start Record extracts
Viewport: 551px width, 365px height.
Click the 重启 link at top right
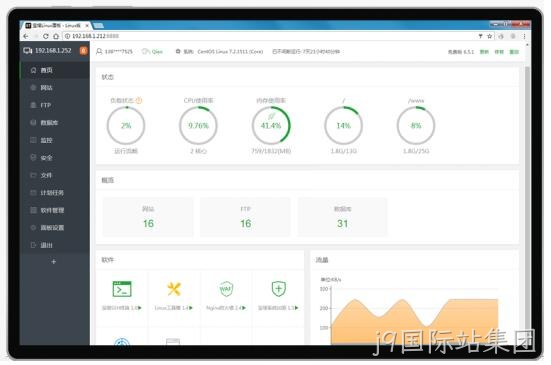[x=514, y=52]
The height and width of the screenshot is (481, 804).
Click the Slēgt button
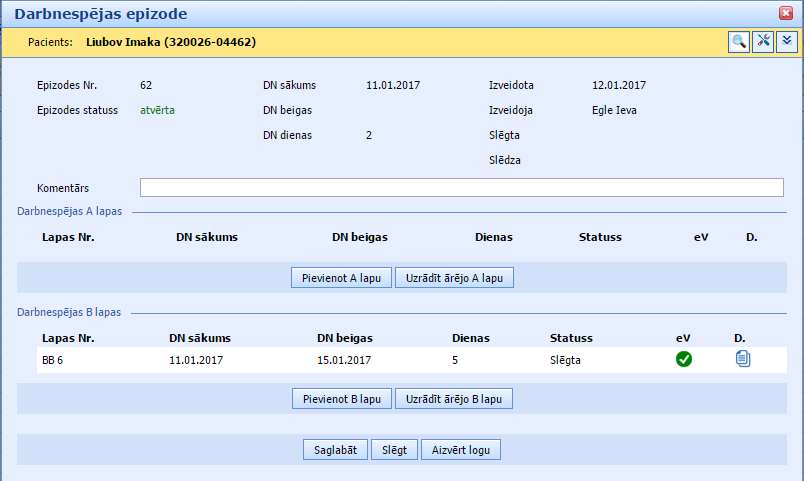point(394,450)
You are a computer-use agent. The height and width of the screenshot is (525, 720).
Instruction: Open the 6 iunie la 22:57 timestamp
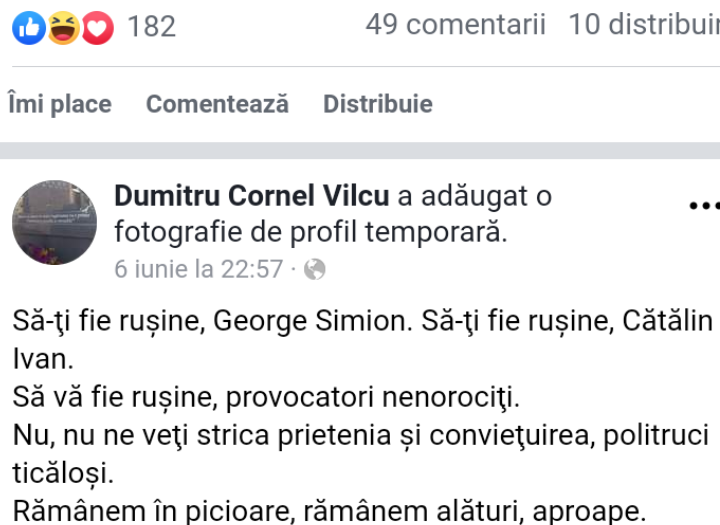tap(199, 269)
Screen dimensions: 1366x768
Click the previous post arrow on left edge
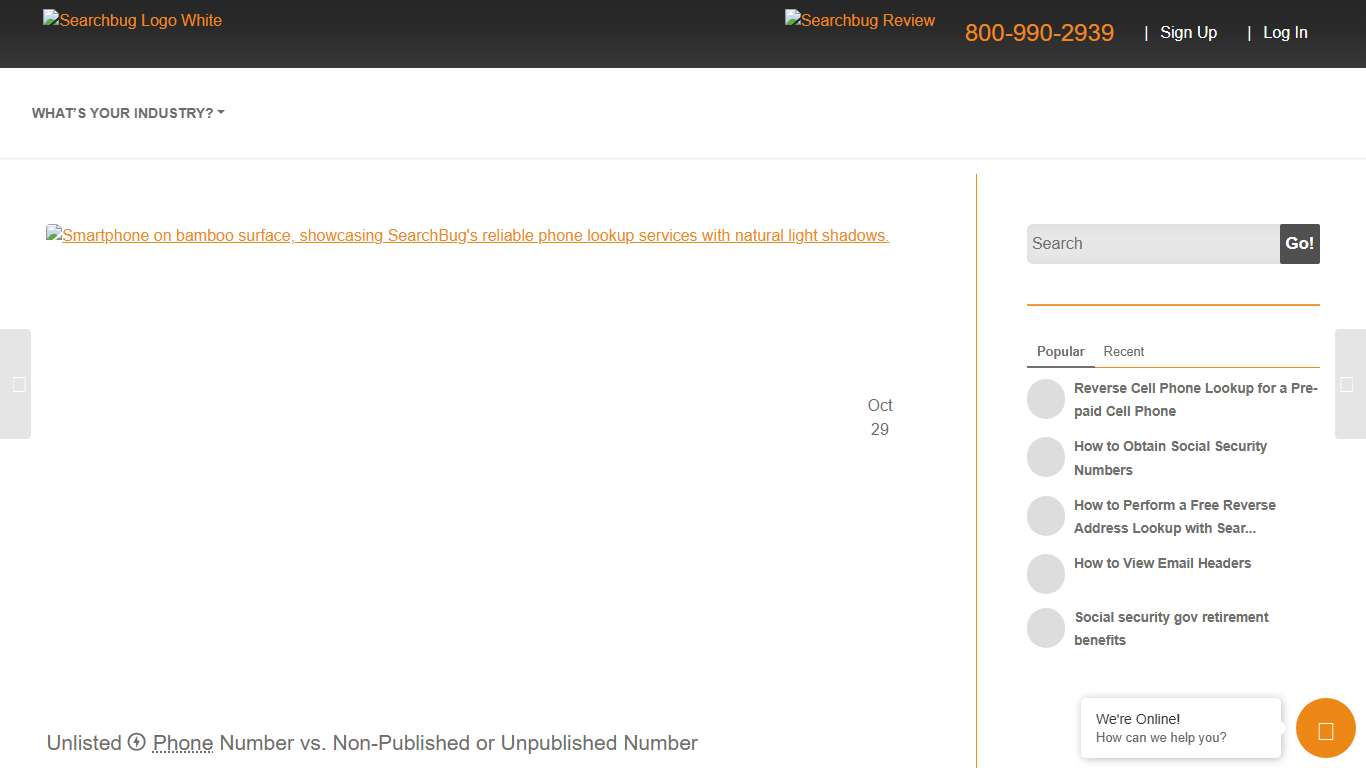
end Record extracts
=== Goal of the exercise ===
Starting with the first line of the data and going on through the line that contains "point(394,450)", give those lines as a Markdown table with columns named "No." and "Text", skipping blank lines and leaving out the pictures.

=== The output ===
| No. | Text |
|---|---|
| 1 | Viewport: 551px width, 365px height. |
| 2 | Click the 重启 link at top right |
| 3 | [x=514, y=52] |
| 4 | The height and width of the screenshot is (481, 804). |
| 5 | Click the Slēgt button |
| 6 | point(394,450) |